= SELECTION =
Being an event coordinator, and self-appointed rallymaster, it isn’t often that I give any trade secrets away, or any secrets for that matter. But after over ten years of organizing drives and rallies out of El Paso, we have traversed nearly every road within our region, and have since moved on to organizing rallies all over our great nation.
Members of our club and events from East Texas envy El Paso’s location, stating that we have some of the greatest driving roads within a day’s drive — and they’re absolutely right.
Slowly but surely, I’m going to tell you where they are, and how to get to them, as the months go by. We’ve formulated many perfect day’s drives and will reveal them for you and your friends to do, by following my easy guide.
People are very surprised when they hear that there is so much to do in El Paso — people from El Paso, that is. But they are even more surprised to hear that we are in the center of so many amazing and world-class driving roads. I’ll start with a simple one that many are not aware of. So get your friends together and see if they want to have an adventure, just for a day, in an amazing and scenic area that is only a couple hours away.
Let me help you to Find Your Road:
Things that you need:
- A dependable vehicle that has good brakes and decent handling. (A Porsche 911 is obviously the best choice, and I’m not biased at all.) Make sure your tires are in good condition as well as your serpentine belt(s). No reason to turn this into more of an adventure than it needs to be.
- A few bottles of water, a cooler isn’t necessary as you will be near services every 75 miles or so. It is very important to stay hydrated!
- A camera.

= SUPPLIED INFORMATION =
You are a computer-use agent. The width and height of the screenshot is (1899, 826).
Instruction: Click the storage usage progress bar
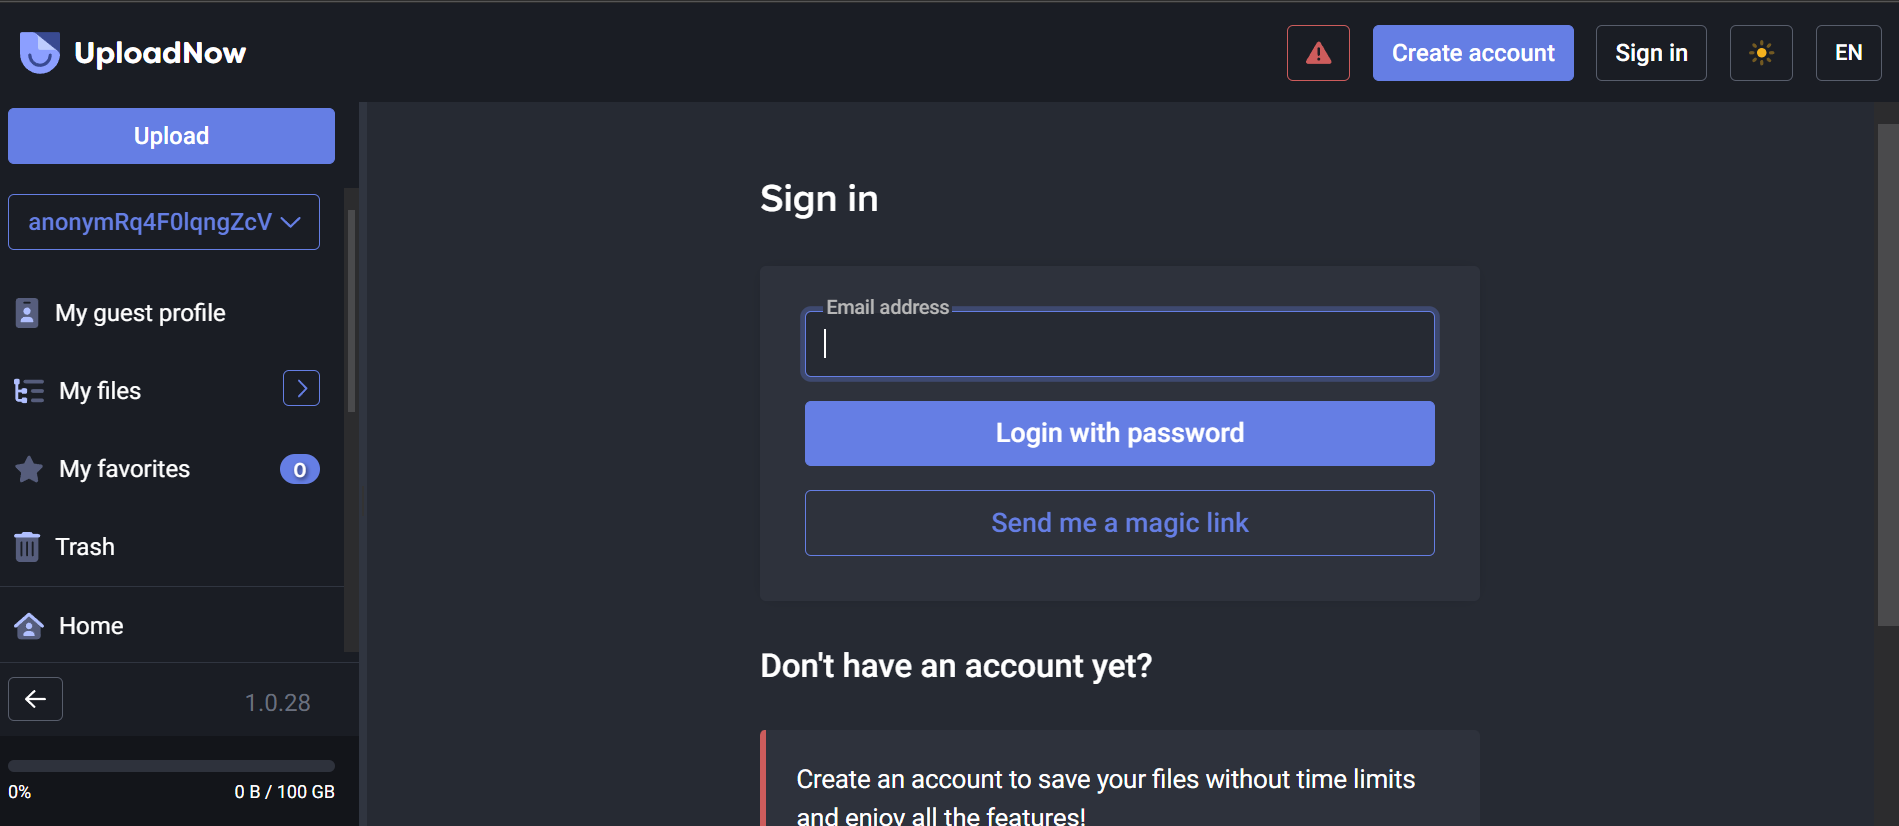[x=171, y=766]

= PARTS OF THE EXERCISE =
1. For each statement, decide whether it agrees with the driving guide. Answer yes or no, and quote the words of the driving guide that settle it.
(a) The writer has organized drives and rallies out of El Paso for more than ten years.
(b) A cooler is necessary for the trip.
(c) The people most surprised at how much there is to do in El Paso are visitors from elsewhere.
2. Swap "rallies" for "road trips" wherever it occurs in the part of the driving guide that begins at the words "Being an event" and stops after "our great nation.". Write out that part.

= RESPONSES BY TASK =
1.
(a) Yes: "after over ten years of organizing drives and rallies out of El Paso"
(b) No: "a cooler isn’t necessary as you will be near services every 75 miles or so"
(c) No: "People are very surprised when they hear that there is so much to do in El Paso — people from El Paso, that is."

2.
Being an event coordinator, and self-appointed rallymaster, it isn’t often that I give any trade secrets away, or any secrets for that matter. But after over ten years of organizing drives and road trips out of El Paso, we have traversed nearly every road within our region, and have since moved on to organizing road trips all over our great nation.